(Records from a dataset)

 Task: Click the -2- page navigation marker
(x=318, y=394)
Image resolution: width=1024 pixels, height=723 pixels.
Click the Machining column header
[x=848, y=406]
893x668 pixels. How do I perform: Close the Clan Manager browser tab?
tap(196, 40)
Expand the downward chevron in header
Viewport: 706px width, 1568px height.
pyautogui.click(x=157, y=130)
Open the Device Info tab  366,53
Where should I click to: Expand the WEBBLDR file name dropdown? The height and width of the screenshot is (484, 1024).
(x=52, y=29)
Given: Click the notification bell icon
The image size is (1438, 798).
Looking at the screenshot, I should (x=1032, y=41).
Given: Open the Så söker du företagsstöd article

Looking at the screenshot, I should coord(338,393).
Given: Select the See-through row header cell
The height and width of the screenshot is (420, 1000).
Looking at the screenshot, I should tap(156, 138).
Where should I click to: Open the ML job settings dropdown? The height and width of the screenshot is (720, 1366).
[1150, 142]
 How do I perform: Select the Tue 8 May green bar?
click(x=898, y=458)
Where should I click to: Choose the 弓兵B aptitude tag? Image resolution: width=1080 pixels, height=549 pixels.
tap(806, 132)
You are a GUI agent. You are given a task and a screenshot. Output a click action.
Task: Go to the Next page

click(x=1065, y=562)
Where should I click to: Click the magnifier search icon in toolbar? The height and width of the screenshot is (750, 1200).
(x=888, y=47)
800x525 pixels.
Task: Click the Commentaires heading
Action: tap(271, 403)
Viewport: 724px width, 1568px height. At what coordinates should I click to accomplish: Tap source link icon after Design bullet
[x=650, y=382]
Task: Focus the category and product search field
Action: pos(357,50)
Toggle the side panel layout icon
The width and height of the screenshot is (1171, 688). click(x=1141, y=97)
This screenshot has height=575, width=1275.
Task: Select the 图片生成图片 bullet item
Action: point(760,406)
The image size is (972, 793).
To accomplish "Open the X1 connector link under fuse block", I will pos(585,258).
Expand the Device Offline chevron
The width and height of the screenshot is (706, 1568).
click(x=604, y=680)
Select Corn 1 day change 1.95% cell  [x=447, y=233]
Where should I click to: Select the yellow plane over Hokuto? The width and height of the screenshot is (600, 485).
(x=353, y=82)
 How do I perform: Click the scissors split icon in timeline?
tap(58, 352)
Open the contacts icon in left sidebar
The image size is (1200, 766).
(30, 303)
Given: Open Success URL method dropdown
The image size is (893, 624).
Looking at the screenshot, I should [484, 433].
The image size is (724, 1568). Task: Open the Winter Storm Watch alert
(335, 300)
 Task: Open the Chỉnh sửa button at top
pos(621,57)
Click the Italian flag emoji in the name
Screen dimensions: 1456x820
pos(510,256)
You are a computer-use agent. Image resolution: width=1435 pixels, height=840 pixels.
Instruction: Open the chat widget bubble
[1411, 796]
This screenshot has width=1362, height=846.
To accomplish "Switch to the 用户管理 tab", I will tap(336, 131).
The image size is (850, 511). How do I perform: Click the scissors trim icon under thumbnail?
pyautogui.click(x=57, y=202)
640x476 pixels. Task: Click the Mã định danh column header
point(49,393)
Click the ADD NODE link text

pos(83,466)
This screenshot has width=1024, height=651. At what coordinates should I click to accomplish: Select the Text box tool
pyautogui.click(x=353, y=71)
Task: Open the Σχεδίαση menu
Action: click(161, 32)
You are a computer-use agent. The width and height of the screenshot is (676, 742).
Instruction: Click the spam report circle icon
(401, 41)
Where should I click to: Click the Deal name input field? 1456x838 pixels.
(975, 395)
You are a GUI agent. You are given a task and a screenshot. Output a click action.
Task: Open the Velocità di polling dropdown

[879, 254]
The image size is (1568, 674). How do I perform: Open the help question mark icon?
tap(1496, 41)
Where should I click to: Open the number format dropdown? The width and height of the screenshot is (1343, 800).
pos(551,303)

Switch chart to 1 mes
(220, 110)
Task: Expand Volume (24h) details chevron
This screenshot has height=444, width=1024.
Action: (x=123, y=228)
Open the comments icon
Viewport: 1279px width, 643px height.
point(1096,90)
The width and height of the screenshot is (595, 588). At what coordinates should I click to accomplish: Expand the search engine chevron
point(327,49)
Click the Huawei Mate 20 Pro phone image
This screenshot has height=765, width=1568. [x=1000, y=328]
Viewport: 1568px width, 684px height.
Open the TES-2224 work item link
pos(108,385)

Prompt
Exact copies of all the records are required.

Answer section
 Task: Click the -2- page navigation marker
(x=318, y=394)
Image resolution: width=1024 pixels, height=723 pixels.
Click the Machining column header
[x=848, y=406]
893x668 pixels. How do I perform: Close the Clan Manager browser tab?
tap(196, 40)
Expand the downward chevron in header
Viewport: 706px width, 1568px height.
pyautogui.click(x=157, y=130)
Open the Device Info tab  366,53
Where should I click to: Expand the WEBBLDR file name dropdown? The height and width of the screenshot is (484, 1024).
(x=52, y=29)
Given: Click the notification bell icon
The image size is (1438, 798).
Looking at the screenshot, I should (x=1032, y=41).
Given: Open the Så söker du företagsstöd article

Looking at the screenshot, I should coord(338,393).
Given: Select the See-through row header cell
The height and width of the screenshot is (420, 1000).
Looking at the screenshot, I should tap(156, 138).
Where should I click to: Open the ML job settings dropdown? The height and width of the screenshot is (720, 1366).
[1150, 142]
 How do I perform: Select the Tue 8 May green bar?
click(x=898, y=458)
Where should I click to: Choose the 弓兵B aptitude tag? Image resolution: width=1080 pixels, height=549 pixels.
tap(806, 132)
You are a GUI agent. You are given a task and a screenshot. Output a click action.
Task: Go to the Next page

click(x=1065, y=562)
Where should I click to: Click the magnifier search icon in toolbar? The height and width of the screenshot is (750, 1200).
(x=888, y=47)
800x525 pixels.
Task: Click the Commentaires heading
Action: tap(271, 403)
Viewport: 724px width, 1568px height. At what coordinates should I click to accomplish: Tap source link icon after Design bullet
[x=650, y=382]
Task: Focus the category and product search field
Action: pos(357,50)
Toggle the side panel layout icon
The width and height of the screenshot is (1171, 688). click(x=1141, y=97)
This screenshot has height=575, width=1275.
Task: Select the 图片生成图片 bullet item
Action: point(760,406)
The image size is (972, 793).
To accomplish "Open the X1 connector link under fuse block", I will pos(585,258).
Expand the Device Offline chevron
The width and height of the screenshot is (706, 1568).
click(x=604, y=680)
Select Corn 1 day change 1.95% cell  [x=447, y=233]
Where should I click to: Select the yellow plane over Hokuto? The width and height of the screenshot is (600, 485).
(x=353, y=82)
 How do I perform: Click the scissors split icon in timeline?
tap(58, 352)
Open the contacts icon in left sidebar
The image size is (1200, 766).
(30, 303)
Given: Open Success URL method dropdown
The image size is (893, 624).
Looking at the screenshot, I should [484, 433].
The image size is (724, 1568). Task: Open the Winter Storm Watch alert
(335, 300)
 Task: Open the Chỉnh sửa button at top
pos(621,57)
Click the Italian flag emoji in the name
Screen dimensions: 1456x820
pos(510,256)
You are a computer-use agent. Image resolution: width=1435 pixels, height=840 pixels.
Instruction: Open the chat widget bubble
[1411, 796]
This screenshot has width=1362, height=846.
To accomplish "Switch to the 用户管理 tab", I will tap(336, 131).
The image size is (850, 511). How do I perform: Click the scissors trim icon under thumbnail?
pyautogui.click(x=57, y=202)
640x476 pixels. Task: Click the Mã định danh column header
point(49,393)
Click the ADD NODE link text

pos(83,466)
This screenshot has width=1024, height=651. At what coordinates should I click to accomplish: Select the Text box tool
pyautogui.click(x=353, y=71)
Task: Open the Σχεδίαση menu
Action: click(161, 32)
You are a computer-use agent. The width and height of the screenshot is (676, 742).
Instruction: Click the spam report circle icon
(401, 41)
Where should I click to: Click the Deal name input field? 1456x838 pixels.
(975, 395)
You are a GUI agent. You are given a task and a screenshot. Output a click action.
Task: Open the Velocità di polling dropdown

[879, 254]
The image size is (1568, 674). How do I perform: Open the help question mark icon?
tap(1496, 41)
Where should I click to: Open the number format dropdown? The width and height of the screenshot is (1343, 800).
pos(551,303)

Switch chart to 1 mes
(220, 110)
Task: Expand Volume (24h) details chevron
This screenshot has height=444, width=1024.
Action: (x=123, y=228)
Open the comments icon
Viewport: 1279px width, 643px height.
point(1096,90)
The width and height of the screenshot is (595, 588). At what coordinates should I click to accomplish: Expand the search engine chevron
point(327,49)
Click the Huawei Mate 20 Pro phone image
This screenshot has height=765, width=1568. [x=1000, y=328]
Viewport: 1568px width, 684px height.
Open the TES-2224 work item link
pos(108,385)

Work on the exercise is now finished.